Detective Rick Buchanan of the Jackson County Sheriff’s Office investigates drug cases. Buchanan said the poor economy always increases the incidence of drug crime.

“Things are getting worse all over, and I think the economy has a lot to do with it,” Buchanan said. “When the economy is down, our business goes up.”

Buchanan said while the majority of the meth used in his jurisdiction still comes from Mexico, the shake and bake labs have changed the landscape because of what they produce.

“We’ve got labs in Western North Carolina, but a lot of our drugs are still imported,” Buchanan said. “The reason we’re seeing the influx in labs is related to the quality of the dope that’s being imported.”

According to Buchanan meth producers using shake and bake techniques produce products with extremely high levels of purity, while the quality of Mexican meth has declined in response to tougher laws there.

For investigators like Buchanan, the ravages of meth usage go beyond the individual horror stories of physical deterioration and mania. Addiction to the drug increases the rate of child abuse and domestic violence in the household. He said small-scale meth producers have nothing in common with the moonshiners of yesteryear.
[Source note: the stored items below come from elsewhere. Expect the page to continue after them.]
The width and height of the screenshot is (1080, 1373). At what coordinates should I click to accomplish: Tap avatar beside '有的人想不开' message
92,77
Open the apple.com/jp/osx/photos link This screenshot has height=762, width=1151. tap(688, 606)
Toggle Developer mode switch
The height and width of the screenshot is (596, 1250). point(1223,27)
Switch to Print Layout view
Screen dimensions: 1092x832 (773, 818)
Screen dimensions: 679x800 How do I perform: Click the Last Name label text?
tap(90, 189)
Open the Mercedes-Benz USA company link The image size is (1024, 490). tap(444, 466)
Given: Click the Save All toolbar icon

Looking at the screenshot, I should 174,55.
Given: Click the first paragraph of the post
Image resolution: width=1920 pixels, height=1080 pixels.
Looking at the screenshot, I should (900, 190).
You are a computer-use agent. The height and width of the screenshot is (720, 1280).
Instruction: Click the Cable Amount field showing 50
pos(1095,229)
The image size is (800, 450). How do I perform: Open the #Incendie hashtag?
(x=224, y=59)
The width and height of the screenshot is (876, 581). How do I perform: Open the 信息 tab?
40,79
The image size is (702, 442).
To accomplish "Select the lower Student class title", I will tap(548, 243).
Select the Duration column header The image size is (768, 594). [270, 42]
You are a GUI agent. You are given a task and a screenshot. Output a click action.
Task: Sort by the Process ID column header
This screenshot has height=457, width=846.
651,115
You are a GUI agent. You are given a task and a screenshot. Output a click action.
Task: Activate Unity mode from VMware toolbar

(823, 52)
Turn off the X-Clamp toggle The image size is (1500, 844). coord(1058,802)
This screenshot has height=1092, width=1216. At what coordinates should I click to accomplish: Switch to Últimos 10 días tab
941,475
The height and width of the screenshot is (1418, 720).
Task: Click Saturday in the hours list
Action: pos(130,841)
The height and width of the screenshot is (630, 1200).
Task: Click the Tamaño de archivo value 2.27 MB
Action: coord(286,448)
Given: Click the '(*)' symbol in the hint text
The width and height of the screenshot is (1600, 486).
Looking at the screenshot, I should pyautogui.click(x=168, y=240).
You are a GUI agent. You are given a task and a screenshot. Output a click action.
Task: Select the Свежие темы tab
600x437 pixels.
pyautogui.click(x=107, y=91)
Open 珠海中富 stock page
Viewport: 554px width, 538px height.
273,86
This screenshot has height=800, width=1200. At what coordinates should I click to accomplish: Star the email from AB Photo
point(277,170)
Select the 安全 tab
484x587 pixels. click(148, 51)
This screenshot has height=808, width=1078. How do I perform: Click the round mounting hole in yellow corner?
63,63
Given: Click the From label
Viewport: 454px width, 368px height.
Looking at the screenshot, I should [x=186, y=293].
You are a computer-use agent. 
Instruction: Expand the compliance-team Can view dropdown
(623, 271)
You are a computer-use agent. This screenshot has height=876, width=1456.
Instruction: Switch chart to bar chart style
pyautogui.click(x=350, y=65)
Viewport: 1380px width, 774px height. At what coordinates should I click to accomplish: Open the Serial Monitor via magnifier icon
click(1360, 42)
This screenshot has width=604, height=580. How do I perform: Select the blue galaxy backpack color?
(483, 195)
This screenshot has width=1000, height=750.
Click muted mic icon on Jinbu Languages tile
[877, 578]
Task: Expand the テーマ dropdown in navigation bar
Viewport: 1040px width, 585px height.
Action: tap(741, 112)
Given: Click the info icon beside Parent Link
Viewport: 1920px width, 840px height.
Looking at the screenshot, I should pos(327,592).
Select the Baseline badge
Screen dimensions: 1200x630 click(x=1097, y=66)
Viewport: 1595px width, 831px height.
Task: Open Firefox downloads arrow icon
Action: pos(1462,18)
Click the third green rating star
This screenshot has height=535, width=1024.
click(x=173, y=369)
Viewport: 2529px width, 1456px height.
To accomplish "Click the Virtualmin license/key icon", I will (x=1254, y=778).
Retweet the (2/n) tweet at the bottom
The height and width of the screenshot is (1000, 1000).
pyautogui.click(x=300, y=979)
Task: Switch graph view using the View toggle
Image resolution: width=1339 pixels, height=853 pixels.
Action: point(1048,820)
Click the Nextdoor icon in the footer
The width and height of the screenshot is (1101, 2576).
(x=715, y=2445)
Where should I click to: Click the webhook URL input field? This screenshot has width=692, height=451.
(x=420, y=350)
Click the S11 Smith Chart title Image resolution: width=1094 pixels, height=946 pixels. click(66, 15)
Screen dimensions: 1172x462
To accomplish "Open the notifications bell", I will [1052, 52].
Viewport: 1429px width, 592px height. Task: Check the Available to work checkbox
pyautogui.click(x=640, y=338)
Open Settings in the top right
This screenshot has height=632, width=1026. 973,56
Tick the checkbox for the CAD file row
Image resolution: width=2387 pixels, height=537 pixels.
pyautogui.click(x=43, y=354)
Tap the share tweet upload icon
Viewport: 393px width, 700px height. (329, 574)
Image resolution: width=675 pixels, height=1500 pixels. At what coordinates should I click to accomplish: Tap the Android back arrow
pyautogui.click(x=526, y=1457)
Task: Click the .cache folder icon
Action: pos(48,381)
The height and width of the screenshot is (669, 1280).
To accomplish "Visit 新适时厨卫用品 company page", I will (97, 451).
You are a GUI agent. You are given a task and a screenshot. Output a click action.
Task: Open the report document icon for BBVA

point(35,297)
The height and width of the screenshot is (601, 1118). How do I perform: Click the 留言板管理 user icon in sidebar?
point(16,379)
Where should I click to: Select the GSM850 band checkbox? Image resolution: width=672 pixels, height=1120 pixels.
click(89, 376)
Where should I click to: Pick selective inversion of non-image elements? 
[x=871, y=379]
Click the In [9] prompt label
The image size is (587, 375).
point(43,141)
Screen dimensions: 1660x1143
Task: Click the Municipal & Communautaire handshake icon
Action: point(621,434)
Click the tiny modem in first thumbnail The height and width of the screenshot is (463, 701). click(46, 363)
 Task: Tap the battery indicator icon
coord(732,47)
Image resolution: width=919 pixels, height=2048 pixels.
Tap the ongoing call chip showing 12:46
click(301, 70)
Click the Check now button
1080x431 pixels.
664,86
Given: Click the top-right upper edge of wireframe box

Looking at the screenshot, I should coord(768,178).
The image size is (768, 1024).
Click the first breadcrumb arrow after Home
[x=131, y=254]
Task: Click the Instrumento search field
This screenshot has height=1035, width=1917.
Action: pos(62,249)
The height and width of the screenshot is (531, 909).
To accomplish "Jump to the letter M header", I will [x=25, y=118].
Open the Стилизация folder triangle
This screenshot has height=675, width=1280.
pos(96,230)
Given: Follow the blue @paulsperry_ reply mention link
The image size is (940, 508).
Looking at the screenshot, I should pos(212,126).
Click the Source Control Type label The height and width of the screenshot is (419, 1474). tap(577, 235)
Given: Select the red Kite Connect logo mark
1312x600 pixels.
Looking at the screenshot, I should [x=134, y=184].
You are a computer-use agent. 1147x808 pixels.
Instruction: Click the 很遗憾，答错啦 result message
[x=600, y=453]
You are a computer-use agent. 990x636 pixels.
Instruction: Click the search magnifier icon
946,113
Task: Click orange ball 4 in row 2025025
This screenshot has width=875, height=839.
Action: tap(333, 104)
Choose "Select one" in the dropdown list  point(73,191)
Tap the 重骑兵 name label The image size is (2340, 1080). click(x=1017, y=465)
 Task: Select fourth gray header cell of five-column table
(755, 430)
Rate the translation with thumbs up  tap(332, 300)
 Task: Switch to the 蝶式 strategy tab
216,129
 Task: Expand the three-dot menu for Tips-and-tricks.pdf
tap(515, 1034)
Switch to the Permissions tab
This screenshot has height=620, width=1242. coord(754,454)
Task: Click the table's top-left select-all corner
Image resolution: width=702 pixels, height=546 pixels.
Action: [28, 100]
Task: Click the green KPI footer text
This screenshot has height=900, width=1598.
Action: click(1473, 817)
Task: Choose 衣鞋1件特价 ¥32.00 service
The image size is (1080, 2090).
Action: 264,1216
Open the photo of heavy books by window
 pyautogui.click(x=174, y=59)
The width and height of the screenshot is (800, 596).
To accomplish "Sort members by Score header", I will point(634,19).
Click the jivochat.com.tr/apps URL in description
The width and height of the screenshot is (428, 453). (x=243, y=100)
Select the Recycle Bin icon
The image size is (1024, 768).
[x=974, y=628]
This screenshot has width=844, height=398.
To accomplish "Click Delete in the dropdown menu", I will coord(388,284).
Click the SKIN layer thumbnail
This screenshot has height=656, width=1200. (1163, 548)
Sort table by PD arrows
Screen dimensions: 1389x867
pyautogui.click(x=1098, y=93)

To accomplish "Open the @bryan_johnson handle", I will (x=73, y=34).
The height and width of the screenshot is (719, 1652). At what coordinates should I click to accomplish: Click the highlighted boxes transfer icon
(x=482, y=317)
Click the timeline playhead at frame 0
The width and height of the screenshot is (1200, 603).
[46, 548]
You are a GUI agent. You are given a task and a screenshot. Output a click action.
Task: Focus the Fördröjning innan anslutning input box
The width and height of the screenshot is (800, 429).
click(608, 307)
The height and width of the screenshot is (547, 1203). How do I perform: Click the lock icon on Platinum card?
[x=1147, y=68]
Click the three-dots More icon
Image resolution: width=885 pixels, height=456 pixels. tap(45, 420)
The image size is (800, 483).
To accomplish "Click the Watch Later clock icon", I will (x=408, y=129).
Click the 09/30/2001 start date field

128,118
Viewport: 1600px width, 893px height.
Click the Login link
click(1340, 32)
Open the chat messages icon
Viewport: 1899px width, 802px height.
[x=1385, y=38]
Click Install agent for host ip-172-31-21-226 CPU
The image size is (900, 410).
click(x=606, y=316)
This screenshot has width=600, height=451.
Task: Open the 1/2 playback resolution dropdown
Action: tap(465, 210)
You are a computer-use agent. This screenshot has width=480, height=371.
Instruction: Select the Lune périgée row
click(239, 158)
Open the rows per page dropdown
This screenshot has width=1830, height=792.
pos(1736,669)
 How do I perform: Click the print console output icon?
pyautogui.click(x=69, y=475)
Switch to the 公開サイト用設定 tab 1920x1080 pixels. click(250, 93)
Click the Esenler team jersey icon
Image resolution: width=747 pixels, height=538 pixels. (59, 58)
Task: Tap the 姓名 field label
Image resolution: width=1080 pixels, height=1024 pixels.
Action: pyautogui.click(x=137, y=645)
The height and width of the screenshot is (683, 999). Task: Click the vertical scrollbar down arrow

“These people have two things in mind,” Buchanan said. “They’re making it to get high, and they’re making it to make money to get more stuff. It’s not like they’re doing it for their families to get by.”

Buchanan said investigators still rely on tips from citizens as the most reliable way to identify meth dealers and producers. Jackson County does not keep track of meth arrests separately, but in 2009 the sheriff’s office recorded 101 felony drug arrests and 52 misdemeanor arrests. Already in 2010 — only halfway through the year — the office has recorded 79 drug felony arrests and 81 misdemeanors, numbers that reflect an increase in drug activity.

For Buchanan, that means finding new ways to put the squeeze on meth producers, whether they’re using one pot or a basement worth of chemicals.

“It has no boundaries. It could be 200 feet from where we’re sitting, or it could be in a tent in the middle of nowhere,” Buchanan said.